3______They save on other clothes. They save on laundry bills. They are tax-deductible(可减税的). They are often more comfortable and more durable than civilian clothes.
4______Though there are many types of uniforms, the wearer of any particular type is generally stuck with it, without change, until retirement. When people look alike, they tend to think, speak, and act similarly, on the job at least.
5______Though they are long lasting, often their initial expense is greater than the cost of civilian clothes.

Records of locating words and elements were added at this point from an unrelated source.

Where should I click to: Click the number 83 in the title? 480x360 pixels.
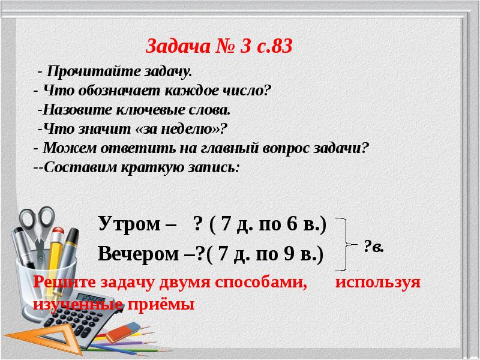(x=281, y=46)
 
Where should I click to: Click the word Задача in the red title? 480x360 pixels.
(x=174, y=46)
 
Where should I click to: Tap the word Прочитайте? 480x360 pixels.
(x=92, y=72)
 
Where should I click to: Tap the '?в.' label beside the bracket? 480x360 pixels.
(x=374, y=246)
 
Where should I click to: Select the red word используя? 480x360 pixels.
(x=378, y=282)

Some uniforms are also expensive to maintain, requiring professional dry cleaning rather than the home laundering possible with many types of civilian clothes.
[A] For this reason, more and more factories begin to give out uniforms to workers.
[B] Why are uniforms so popular in the United States?
[C] Uniform also have many practical benefits.
[D] Uniform is also an indication of people’s position.
[E] Among the arguments for uniforms, one of the first is that in the eyes of most people they look more professional than civilian clothes.
[F] Primary among the arguments against uniforms are their lack of variety and the consequent loss of individuality experienced by people who must wear them.
[G] Uniform also give rise to some practical problems.